New media commentator Jeff Jarvis of the excellent Buzzmachine complained that separating bloggers and professional journalists risks depicting bloggers as secondary news sources.

"What made the voice of the people somehow less important than the paid professional journalist?" he asked. "You don't need to have a degree, you don't need to have a paycheque, you don't need to have a byline," Jarvis told Reuters.

"If you inform the public, you are committing an act of journalism."

While only in beta form at this stage, the latest version of Yahoo's news service would appear to confirm Jarvis' concerns.
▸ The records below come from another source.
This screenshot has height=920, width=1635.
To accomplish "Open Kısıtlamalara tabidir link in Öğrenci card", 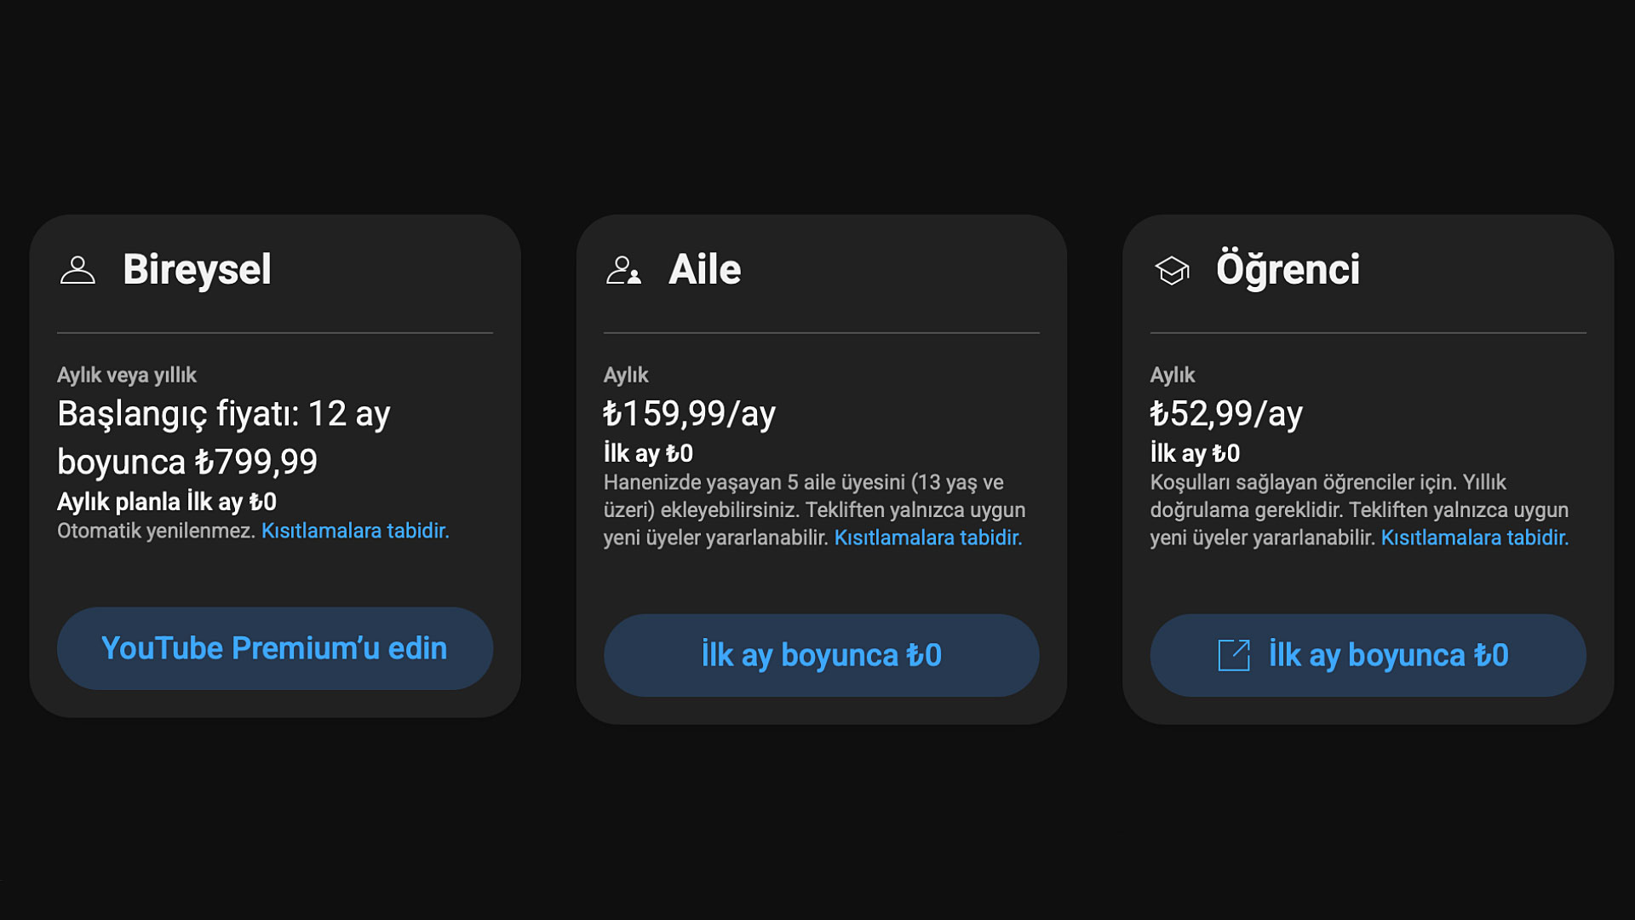I will 1475,538.
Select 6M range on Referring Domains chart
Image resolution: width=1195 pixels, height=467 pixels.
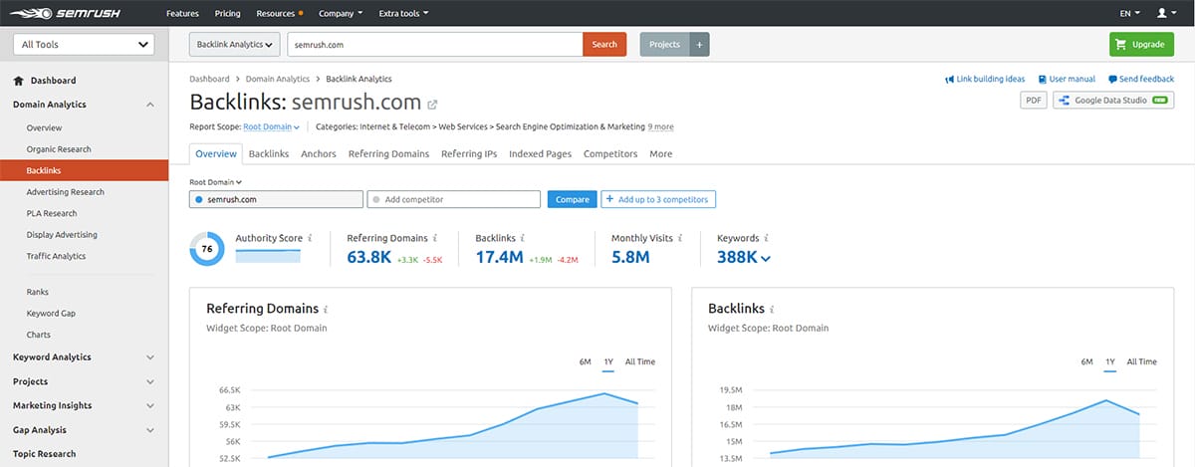[586, 361]
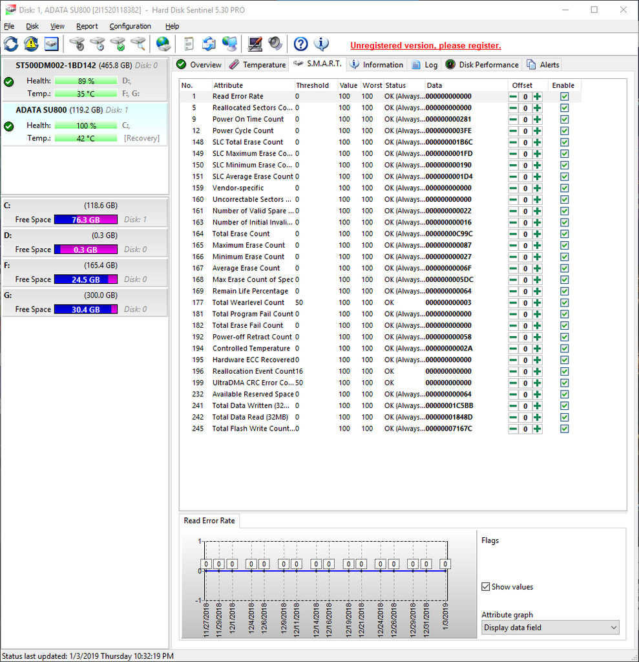This screenshot has height=662, width=639.
Task: Toggle Enable checkbox for Total Wearlevel Count
Action: 565,303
There is a news home page, which aggregates content from major news suppliers such as AP. A deeper news search opens a page with results from traditional media and weblogs in a smaller right-hand column.

While this format doubtless satisfies media professionals and academics such as Robert Thompson of Syracuse University (who defines professional journalism as "reporting which adheres to standards of accuracy and writing subjected to an editorial process, and all done with an eye to journalistic ethics"), Jarvis quickly spotted a flaw.

While running a Yahoo news search for Harriet Miers (President Bush's Supreme Court nomination), he found in the "mainstream" column a story produced by students at a university newspaper, while the blog column was topped by a piece from a blog written by law professionals. "Which is more valuable, more authoritative, more trustworthy? The only way to find out is to read them", he said.

For Yahoo's part, product director Joff Redfern says that blogs were introduced because "Traditional media doesn't have the time and resources to cover all the stories" and weblogs enrich the news experience for readers who want to dig deeper into stories. "We do try to demarcate what is mainstream media and what is user-generated content so that there is no confusion there," he added.

It is a tricky line to police. On one hand, there are Big Bang Bloggers, like Jarvis, who urge that mainstream and weblog news should be presented on an equal basis, "and let God sort them out." On the other side, mainstream media defenders wonder how the "Guy in his pyjamas" can be taken as seriously as a well-established media corporation with professionals reporting from all over the world. Bill Keller, the New York Times' executive editor, says "Most of what you know, you know because of the mainstream media. Bloggers recycle and chew on the news. That's not bad. But it's not enough."

The line gets blurrier, though, where mainstream media fails its readers. Hysterical reporting from New Orleans was countered by on-the-spot bloggers. Troops in Iraq have different versions of events than the often politically-motivated reports that filter home. Less dramatically, journalists "parachuted" into beats often have less experience of the field than blogging professionals with inside knowledge - particularly in law and in science.

Even mainstream media groups themselves have tapped into the energy of blogs. The New York Times might not be able to find room on its home page for weblogs, but France's Le Monde, which is at least as high-minded and as serious, has.

Perhaps with a debate as fiery as this one, it is just as well that Yahoo's news search with blogs is still in beta version. Much may change before its full release.